Meanwhile, on the completely opposite end of the tonal spectrum, one of my absolute favorite comedy properties is finally dusting off a sequel I’ve been waiting on for twelve years. Ever wonder what a vampire roommate setup looks like? What We Do in the Shadows nailed that premise twice—first as a brilliant indie feature and then as a killer TV show. It completely weaponizes horror tropes for laughs. You’ve got unwary cameramen getting snacked on, emergency roommate town halls, and epic nights out getting derailed just because a bouncer didn’t explicitly invite them inside the club.

The original 2014 movie, spearheaded by Jemaine Clement and Taika Waititi, laid the groundwork. Five years later, the TV adaptation took the baton and ran with it until wrapping up its six-season run in 2024. Both projects orbit different supernatural households navigating the sheer mundanity of immortality, generational gaps, and modern-world speed bumps. The movie introduced us to the original crew living under one roof: Vladislav (a spry 870 years old), Viago (379), the relatively young Deacon (183), and the terrifyingly ancient, 8,000-year-old Petyr. The FX series pivoted to a new batch of bloodsuckers: Nandor (762), Nadja (500), Laszlo (310), and the 100-year-old energy vampire Colin Robinson.

Despite the different setups, they share the exact same universe—even crossing over on occasion—all shot in that deadpan, The Office-style mockumentary format that practically prints fresh tomatoes on aggregate sites. So it’s awesome to hear there’s still plenty of blood left in this very specific, weirdly cozy franchise. Jemaine Clement himself recently spilled to Collider that he and Waititi are actively hammering out a new movie.

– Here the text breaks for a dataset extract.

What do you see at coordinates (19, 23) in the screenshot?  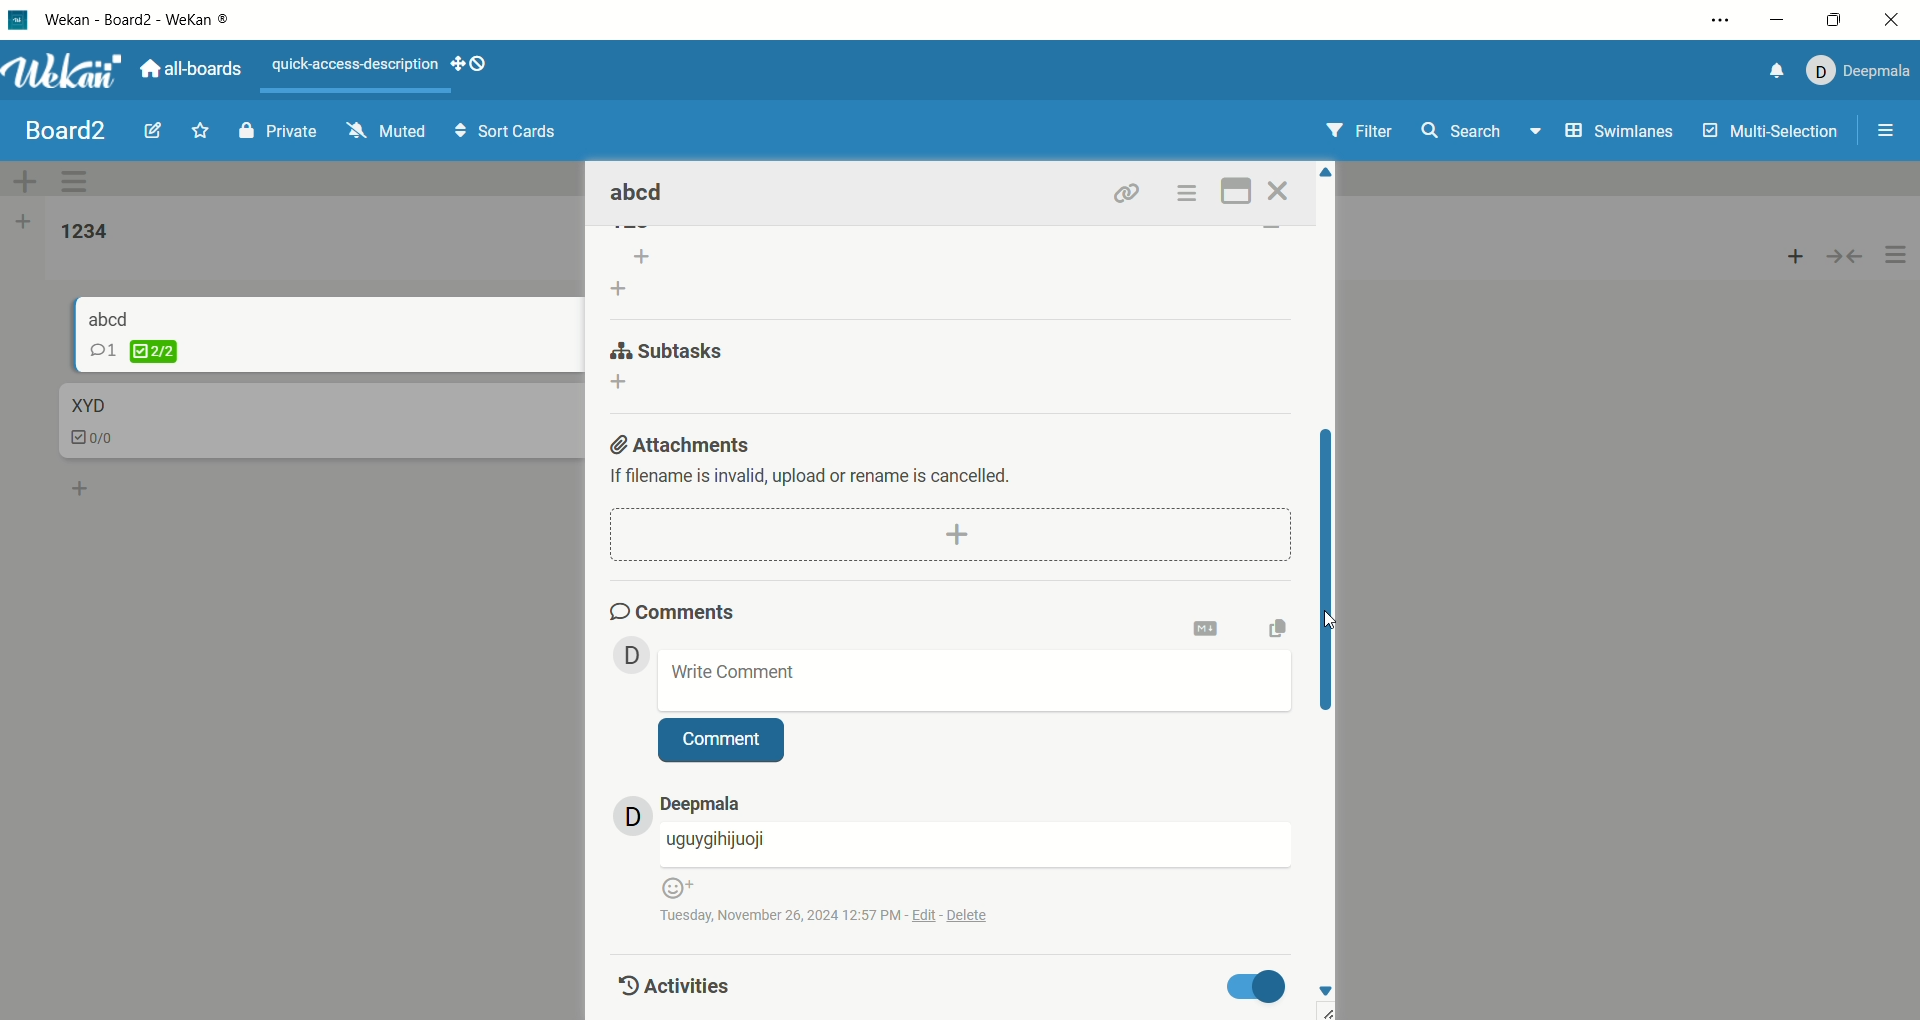 I see `logo` at bounding box center [19, 23].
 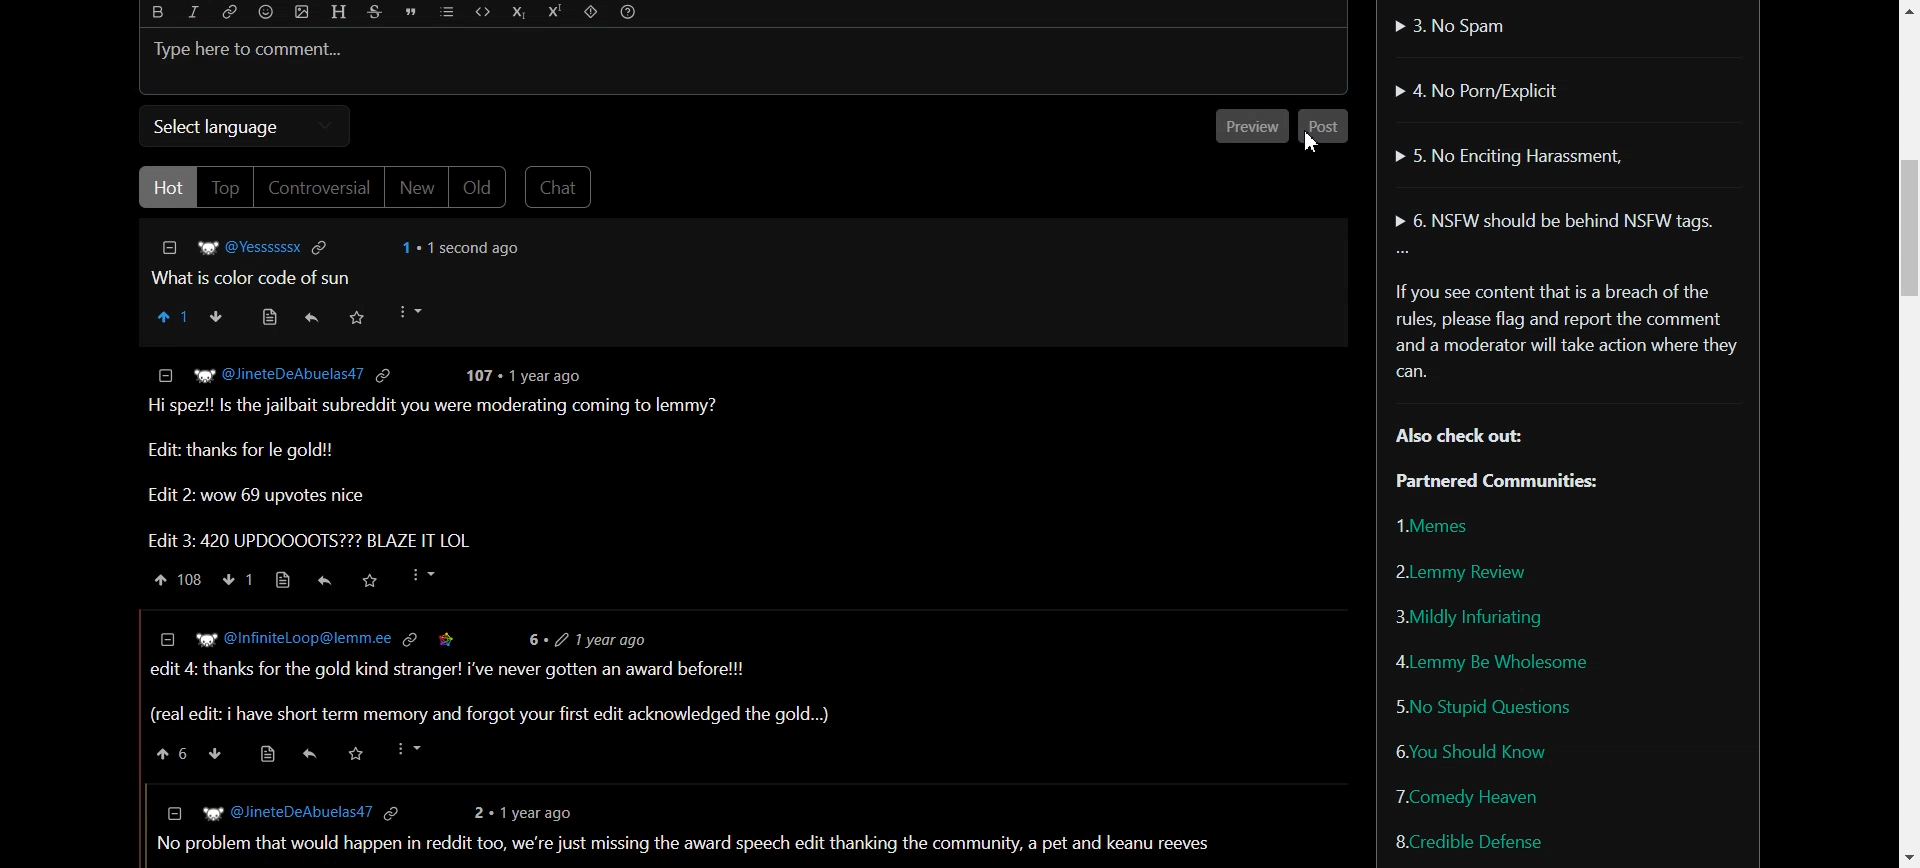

Calling it “new” might be pushing it, honestly. A theatrical follow-up was supposed to happen right after the 2014 original dropped but got totally stuck in development hell. Now, though, the wheels are actually turning. You just have to brace yourself for a massive pivot: we’re ditching the vampire dynamic to follow a pack of werewolves. Specifically, the We’re Wolves movie is going to focus on the same polite but fiercely territorial lycanthropes that Vladislav, Viago, Deacon, and Nick kept beefing with in the first film.

The real sticking point for the production comes down to process. Clement pointed out that the first movie was a bizarre, lightning-in-a-bottle experiment: a sub-million-dollar budget, a loose story skeleton, and 100 percent improvised dialogue. They basically just goofed off for a month, shot it, and then slapped some wirework and flying VFX on it in post. It was a massive challenge compared to the TV show, which operated on a locked-in script with only a sprinkling of improv.

Now they’re at a crossroads. Do they wrangle a traditional script this time around, or do they fly by the seat of their pants again? Having a tight production schedule is great, but as Clement noted, there’s a specific kind of magic in just rolling the cameras and seeing what kind of chaotic garbage you can come up with. Either way, seeing these two vastly different franchises take such massive swings just proves that sometimes the best way to honor a legacy is to completely mutate it.